Last Friday, this article in the newspaper pointed to where some followers of Gandhian philosophy exist – in far Norway ! They may not even be aware of how much they have in common with the Mahatma’s way of thought, but their actions sure echo his philosophy.

In a fitting reply to gunman Anders Behring Breivik (the one responsible for the massacre at a youth camp last year), who during his trial claimed that the children’s song ‘Children of the Rainbow’ was being used by ‘cultural Marxists’ to brainwash young children, tens of thousands gathered to sing the song in squares across Norway. The song celebrates the type of multicultural society Breivik has said he despised, and is based on the Pete Seeger song 'My Rainbow Race'.
As the newspaper article says, ‘Shocked by Breivik’s lack of remorse for his massacre, Norwegians by and large have decided the best way to confront him is by demonstrating their commitment to everything he loathes.’ Not by calling for his immediate execution, not by wondering why millions are being spent on keeping a proven killer alive for a trial, but by demonstrating their commitment to everything he loathes and ensuring that his way of thinking does not win. Their reaction to Breivik was made even more fitting by having the singer Lillebjoern Nilsen lead the singing in Oslo’s Youngstorget square; Nilsen wrote the song in Norwegian and had been singled out by Breivik as, ‘…..a Marxist who infiltrated the cultural sector, (who) writes music that is used to brainwash children’. A ‘moonh tod jawaab’ as we say in Hindi.
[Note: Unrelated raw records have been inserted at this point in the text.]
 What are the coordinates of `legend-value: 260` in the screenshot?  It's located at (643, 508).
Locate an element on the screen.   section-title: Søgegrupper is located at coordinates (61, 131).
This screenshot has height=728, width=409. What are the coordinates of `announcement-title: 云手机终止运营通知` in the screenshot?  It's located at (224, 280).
Watch videos of the unusual protest here and here. And here’s the link to the Pete Seeger song  ‘My Rainbow Race’ on which the Norwegian song is based. 

Compiled by,
Zen






Thursday, April 5, 2012

CAD

Sort of continuing with the theme of poems about sports, here’s a great one.

CAD
By Colette Bryce


Great North

Although we may have bolted from that sad cliff
of our imminent decline, we are not Paula Radcliffe.
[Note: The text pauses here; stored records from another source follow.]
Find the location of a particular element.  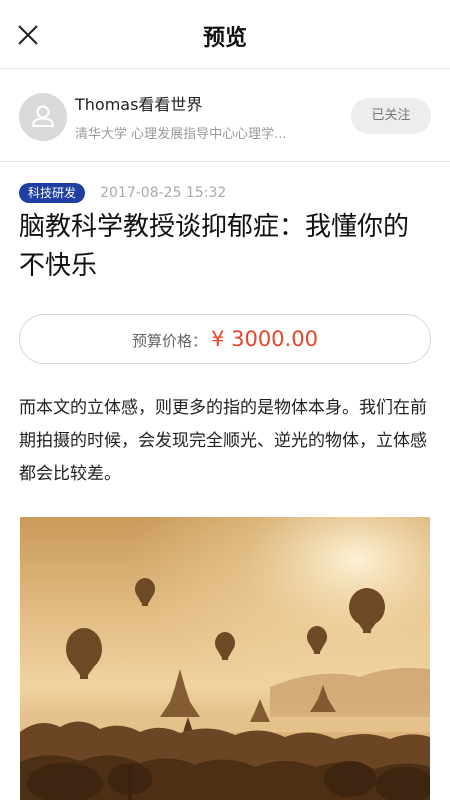

author-card: Thomas看看世界 清华大学 心理发展指导中心心理学... 已关注 is located at coordinates (225, 116).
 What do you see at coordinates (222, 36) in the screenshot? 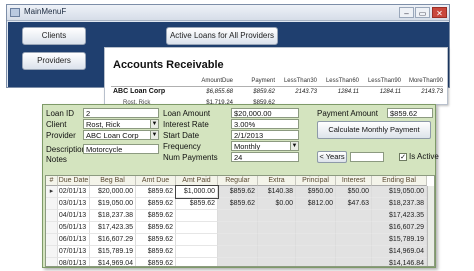
I see `active-loans-button: Active Loans for All Providers` at bounding box center [222, 36].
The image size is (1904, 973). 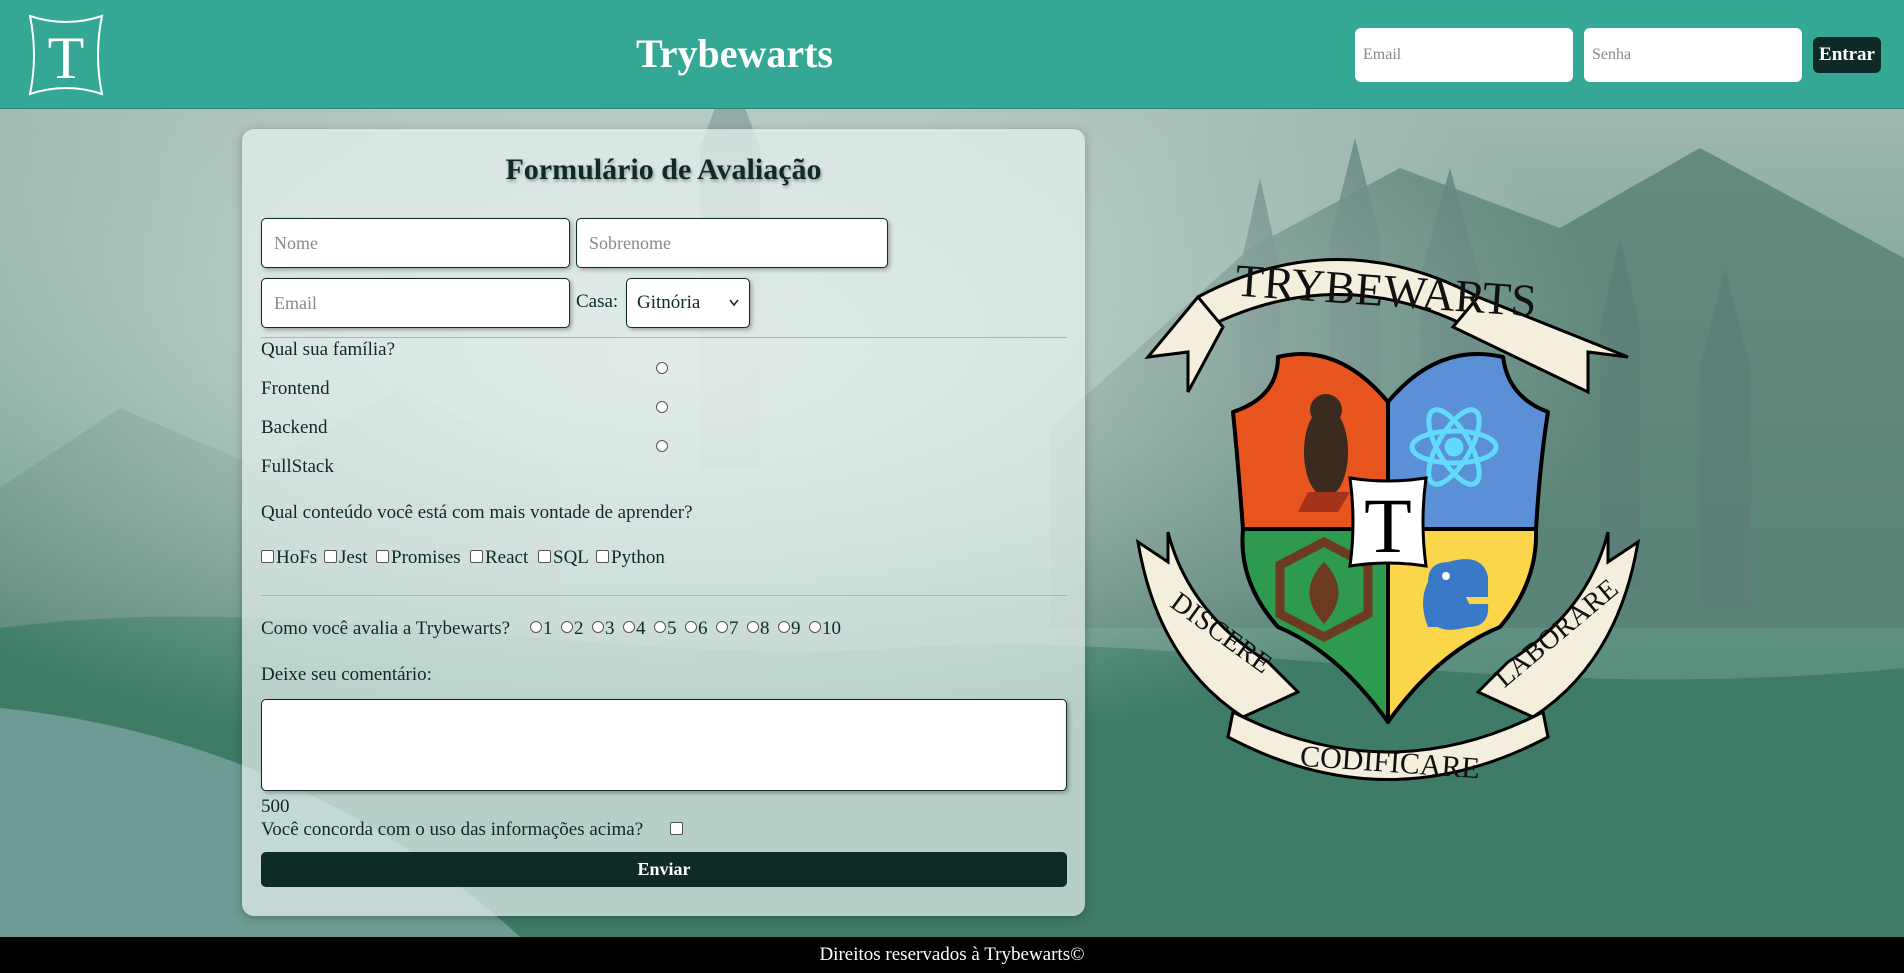 I want to click on footer-text: Direitos reservados à Trybewarts©, so click(x=952, y=954).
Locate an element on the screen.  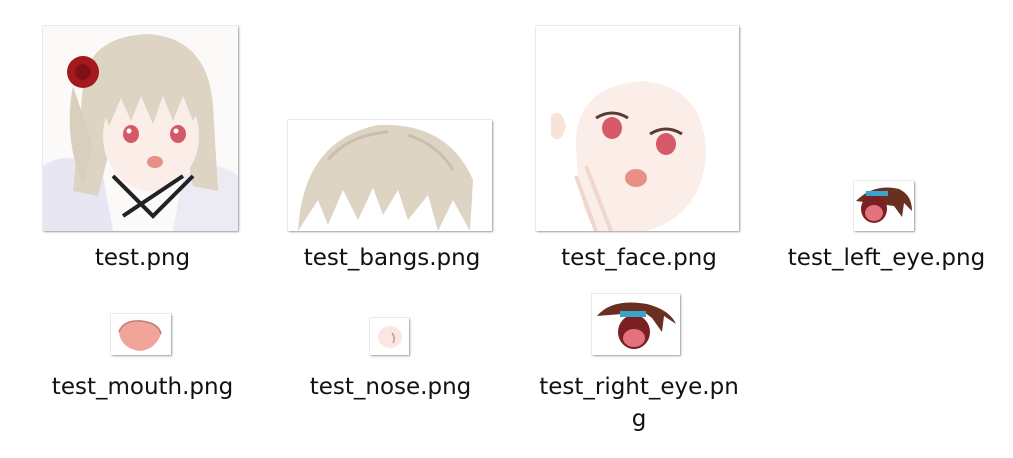
thumbnail-test-left-eye is located at coordinates (884, 206).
And though we may have startled
at the starting pistol,

with its jolt
of explosive (fired by Sting), Usain Bolt

we are not,
by a long shot.

And even though we purchased the slim new book he
called What I Talk About When I Talk About Running, we are not Haruki

Murakami,
most definitely
not. Wired to our iPods,
we are your average, middle-aged bipeds:

half-trained, stiff-hinged, pegging up the course,
as likely overtaken by a pantomime horse

as a Lady Gaga . . . In the name of God!
In the name of a small but worthy charity, we plod

on, to the finish and vitality,
fleeing those intimations of mortality.

Comments : As another ‘average, middle-aged biped’, I just loved this poem and couldn’t help grinning as I read it. ‘stiff-hinged, pegging up the course, as likely overtaken by a pantomime horse as a Lady Gaga’ – what a hilarious image. I think the irregular metre and random rhyming just adds to the wry humour in this poem.